Have you ever noticed schools of dead fish floating or seen blue-green scums that coat the surface of Clear Lake in the summer and fall? These are common signs of poor water quality caused by excessive nutrients such as nitrogen and phosphorus. Like fertilizer for your lawn, nutrients help algae grow. This is important because algae provides most of the food available in lakes—eventually making its way up the food chain to the bass that people like to catch—however, too many nutrients can cause harm. When nutrients are at high enough levels, they cause massive algal blooms that then die and biodegrade, depleting the dissolved oxygen that fish need to breathe. High levels of nutrients also promote the growth of cyanobacteria, a toxin-producing organism which can sicken people.
Nutrients are extremely abundant in Clear Lake, and it is important to identify and manage their sources to prevent their harmful effects. Clear Lake has two main nutrient sources: the surrounding land, and lake sediments, or muck, at the bottom of the lake. This muck consists of terrestrial particles that get washed into the lake and dead organisms that sink down and accumulate over time—just like dust settling on an old shelf. The resulting layer of sediment is densely packed with nutrients and prone to releasing them to the lake when certain conditions are met. When this happens, lake sediments can fertilize the lake and cause harmful algae blooms. This process is called internal loading, and it has been one of the main focuses of TERC’s research in Clear Lake.
UC Davis scientists Lindsay Vaughan and Nick Framsted collect cores from Clear Lake and incubate in the lab to study sediment nutrient release processes.

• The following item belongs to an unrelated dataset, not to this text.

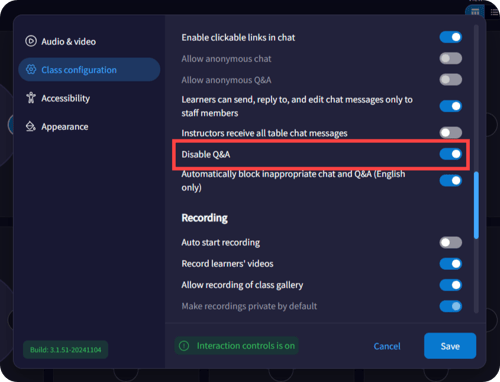
Task: Click the Build version badge
Action: pos(65,350)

Mitigating this input of nutrients from the bottom of the lake is very important for managing lake water quality. The UC Davis team is working with outside organizations to identify and test management solutions to control nutrient loading that are both economical and environmentally responsible. Our goal is to inform the Blue Ribbon Committee on placing limitations on nutrient loads entering the lake and recommend strategies for managing nutrients already within the lake. Below is a poster explaining research led by Nick Framsted, a Masters student at UC Davis, who is studying how nutrients are released from sediments in Clear Lake. His research has shown that this internal nutrient source can account for nearly half the nutrients inputs to the lake. This research is ongoing and will directly inform efforts to improve water quality and recreational fishing in Clear Lake.